Data records

==========

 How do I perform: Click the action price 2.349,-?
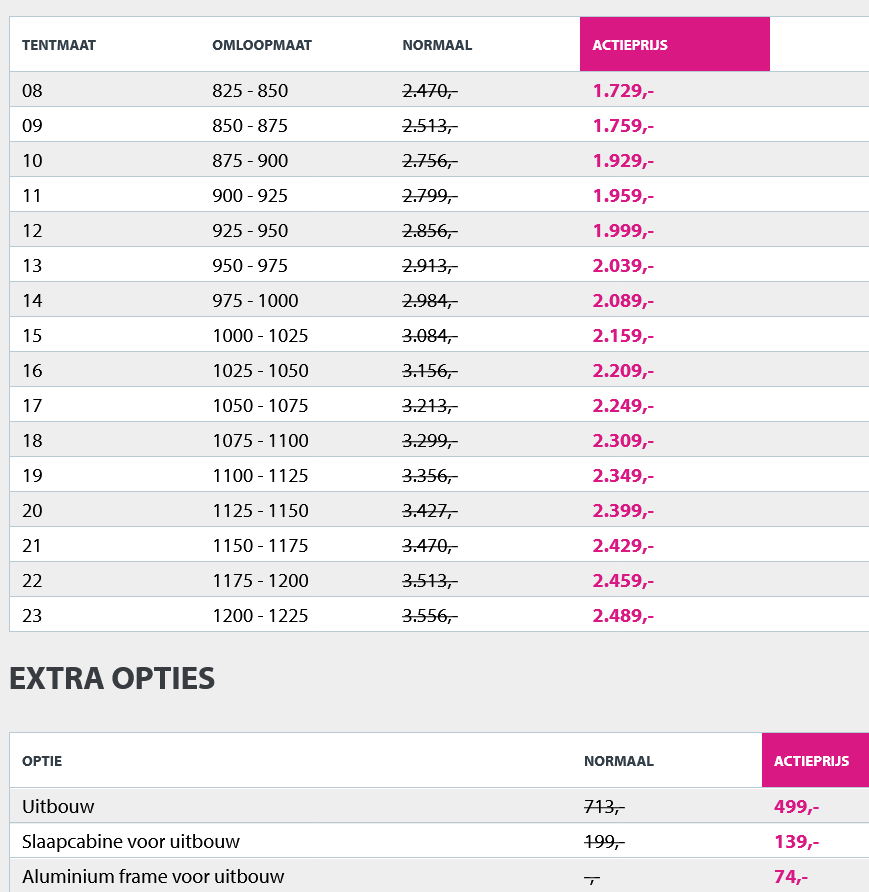[623, 476]
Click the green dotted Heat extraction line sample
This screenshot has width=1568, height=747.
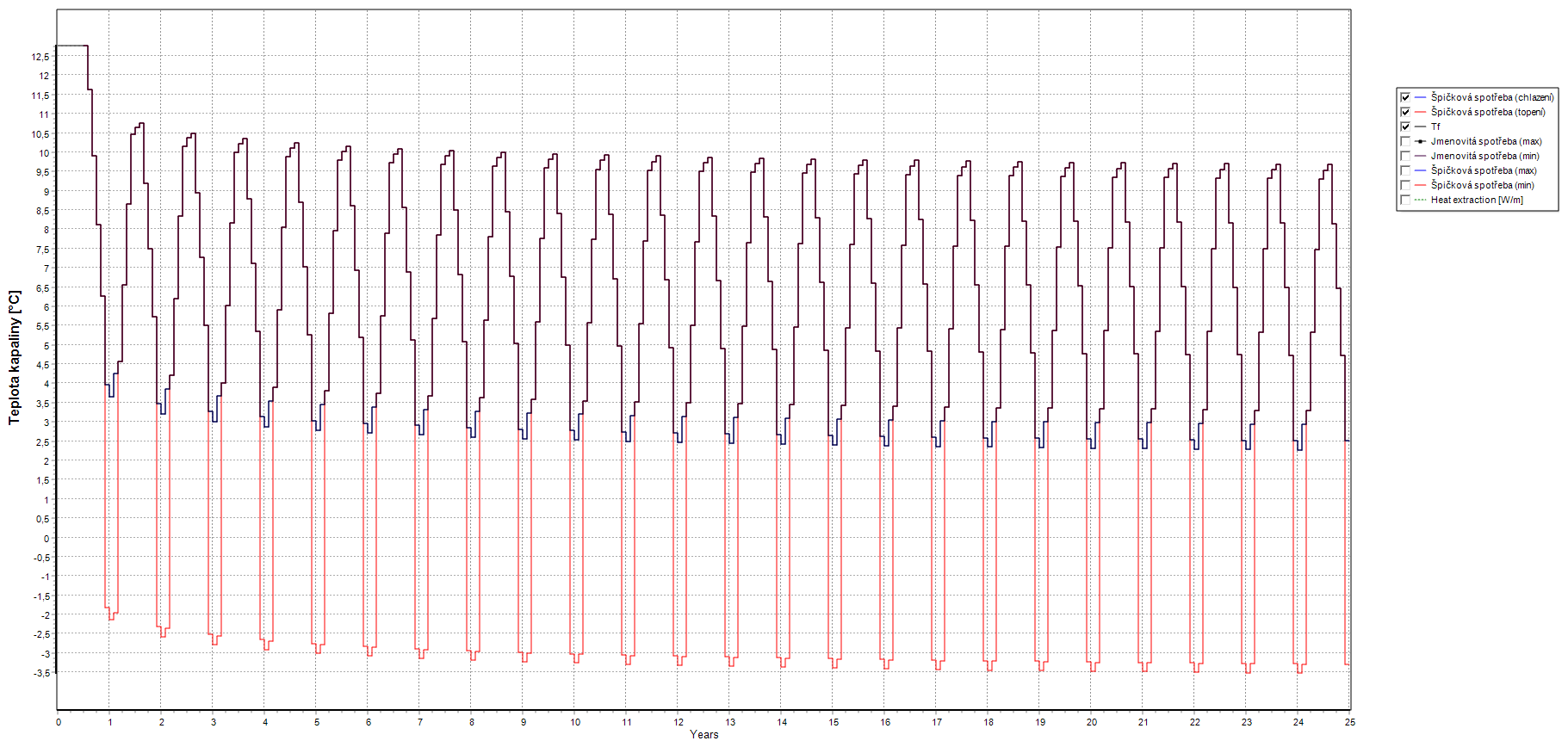1420,200
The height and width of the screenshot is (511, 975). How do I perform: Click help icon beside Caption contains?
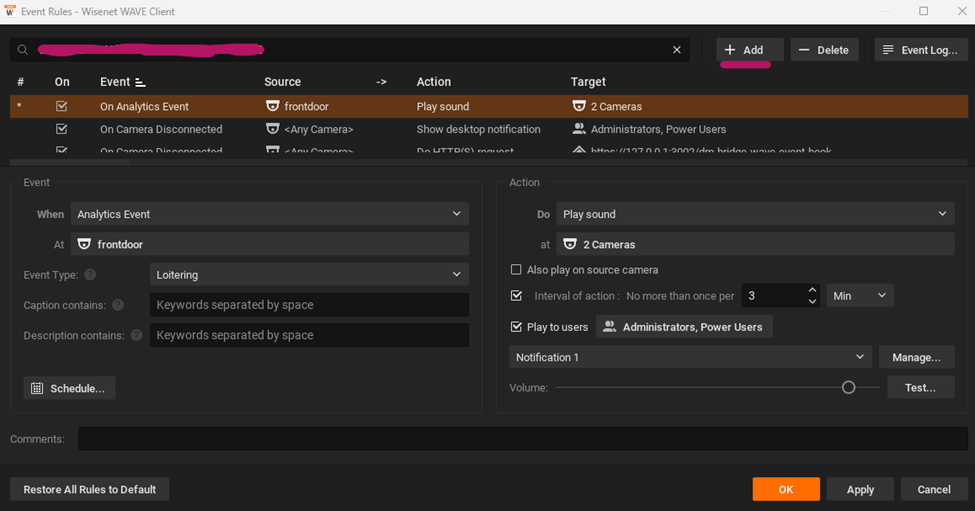point(118,305)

==========

§ What you will do
Rewrite all of the data above, substituting "image" for every occurrence of "screenshot" and leaving everything else unchanged. Omit the pictures from your answer.

§ Response for this exercise
 How do I perform: Click the action price 2.349,-?
[623, 476]
Click the green dotted Heat extraction line sample
This image has width=1568, height=747.
1420,200
The height and width of the image is (511, 975). How do I perform: Click help icon beside Caption contains?
point(118,305)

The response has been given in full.